С гумна донеслось сонное ворчание мальчишки-погонщика: он бранил лошадей. Видно, они устали и никак не хотели исправно идти по кругу, то и дело останавливаясь пощипать наполовину обмолоченные колосья. Как гласит поговорка, при молотьбе лошадиную пасть не завязывают. На хуторе Салаи им тоже не завязывали пасть. Зато сам хозяин день-деньской неустанно следил за тем, как бы лошади не поживились пшеницей. Ведь ему и зернышко жалко было!
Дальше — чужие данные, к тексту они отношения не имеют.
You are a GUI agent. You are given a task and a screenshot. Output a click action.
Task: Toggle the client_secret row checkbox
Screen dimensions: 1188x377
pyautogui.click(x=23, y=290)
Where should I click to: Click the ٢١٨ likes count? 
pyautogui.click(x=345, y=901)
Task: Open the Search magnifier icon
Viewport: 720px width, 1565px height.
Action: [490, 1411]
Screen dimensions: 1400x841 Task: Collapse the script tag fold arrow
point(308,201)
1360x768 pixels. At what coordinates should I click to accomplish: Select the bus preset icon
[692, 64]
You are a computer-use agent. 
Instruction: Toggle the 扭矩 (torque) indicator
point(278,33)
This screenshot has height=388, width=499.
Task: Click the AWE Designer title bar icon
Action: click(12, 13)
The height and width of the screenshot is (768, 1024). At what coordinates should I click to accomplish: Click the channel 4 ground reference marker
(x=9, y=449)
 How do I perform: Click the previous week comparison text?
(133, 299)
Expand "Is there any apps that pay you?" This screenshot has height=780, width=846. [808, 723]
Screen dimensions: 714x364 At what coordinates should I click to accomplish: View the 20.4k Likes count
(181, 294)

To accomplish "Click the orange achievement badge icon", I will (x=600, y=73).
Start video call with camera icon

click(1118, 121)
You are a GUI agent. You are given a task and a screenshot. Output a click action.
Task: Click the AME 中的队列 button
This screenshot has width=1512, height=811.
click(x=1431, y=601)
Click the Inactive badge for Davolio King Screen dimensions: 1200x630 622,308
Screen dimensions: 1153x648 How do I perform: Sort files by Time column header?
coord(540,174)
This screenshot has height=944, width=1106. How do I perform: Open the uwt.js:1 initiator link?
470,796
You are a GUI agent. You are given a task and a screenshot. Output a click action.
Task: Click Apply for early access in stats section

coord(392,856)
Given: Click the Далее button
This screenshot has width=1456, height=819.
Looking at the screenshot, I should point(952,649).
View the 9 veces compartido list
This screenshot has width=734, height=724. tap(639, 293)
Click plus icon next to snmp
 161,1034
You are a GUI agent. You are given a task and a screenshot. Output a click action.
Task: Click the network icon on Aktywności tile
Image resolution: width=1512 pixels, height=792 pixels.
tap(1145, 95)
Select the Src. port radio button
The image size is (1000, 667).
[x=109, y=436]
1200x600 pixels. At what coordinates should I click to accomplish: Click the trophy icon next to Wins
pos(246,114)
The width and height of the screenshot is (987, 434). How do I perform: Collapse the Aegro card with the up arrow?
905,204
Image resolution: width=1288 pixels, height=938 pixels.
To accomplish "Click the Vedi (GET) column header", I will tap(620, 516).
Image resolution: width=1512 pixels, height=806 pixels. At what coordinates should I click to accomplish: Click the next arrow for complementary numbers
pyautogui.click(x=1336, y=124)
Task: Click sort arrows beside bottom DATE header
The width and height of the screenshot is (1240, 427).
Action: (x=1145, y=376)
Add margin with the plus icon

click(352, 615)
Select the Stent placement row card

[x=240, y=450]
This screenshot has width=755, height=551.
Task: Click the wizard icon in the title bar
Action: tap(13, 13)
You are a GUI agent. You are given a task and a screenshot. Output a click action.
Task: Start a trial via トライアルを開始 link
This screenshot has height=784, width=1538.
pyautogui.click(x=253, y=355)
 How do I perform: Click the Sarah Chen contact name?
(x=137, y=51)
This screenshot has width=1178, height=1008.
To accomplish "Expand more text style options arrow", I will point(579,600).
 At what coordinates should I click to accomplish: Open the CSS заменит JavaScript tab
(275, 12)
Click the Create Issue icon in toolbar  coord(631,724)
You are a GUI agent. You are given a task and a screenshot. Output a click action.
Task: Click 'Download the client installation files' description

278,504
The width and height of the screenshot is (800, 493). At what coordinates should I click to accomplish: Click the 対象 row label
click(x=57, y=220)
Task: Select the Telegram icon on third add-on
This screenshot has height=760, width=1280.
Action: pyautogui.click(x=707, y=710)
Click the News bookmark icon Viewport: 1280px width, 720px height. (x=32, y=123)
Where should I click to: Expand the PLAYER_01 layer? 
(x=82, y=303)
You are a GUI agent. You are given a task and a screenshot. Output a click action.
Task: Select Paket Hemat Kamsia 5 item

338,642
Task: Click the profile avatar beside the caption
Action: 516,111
Оттого голодные животные норовили ночью наверстать упущенное.
— Да брось ты с ними возиться! — заворчал кто-то на парнишку. — Пусть едят сколько влезет. Небось не твой хлеб жрут — хозяйский.
Но погонщик все не унимался, его выкрики мешали должному обсуждению важной новости. Перестав орудовать вилами, мужики стояли и смотрели вдаль, как путники, укрывшиеся от дождя под деревом, смотрят на новую идущую на них тучу.
— Видать, колдовские чары удерживают колокол…
— Нет, это уже не чары. Колдовская сила вся вышла…
— А коли так, что ж тогда не пускает?
— К нему приставлен дух-стражник, он и не пускает. Становится поперек всякому, кто не имеет прав на колокол.
— То-то и оно, что граф не имеет на него прав.
— Нисколечко не имеет. Ясно как божий день.
Помолчав с минуту, принялись за мирского старшину: кто, как не он, во всем повинен.
— Ох и паршивец этот Анти Хедеши! Только и знает, что языком чесать. Ему власть дадена, ему правды насчет пустоши и доискиваться.
— Да не хочет он, не хочет!
— А почему не хочет? Вроде бы ему и нам от этого только одна польза? Тут что-то нечисто.
— Он что так, что этак в накладе не останется.
— Это уж точно, своего не упустит. Такое не-раз случалось, известное дело.
— А я вот что вам скажу, мужики: нечего тут ждать. Наша пустошь — и все тут. Возьмем и будем владеть.
— Ишь ты, владеть! У барина силы да власти поболе нашего. Он нас и близко не подпустит к тем местам.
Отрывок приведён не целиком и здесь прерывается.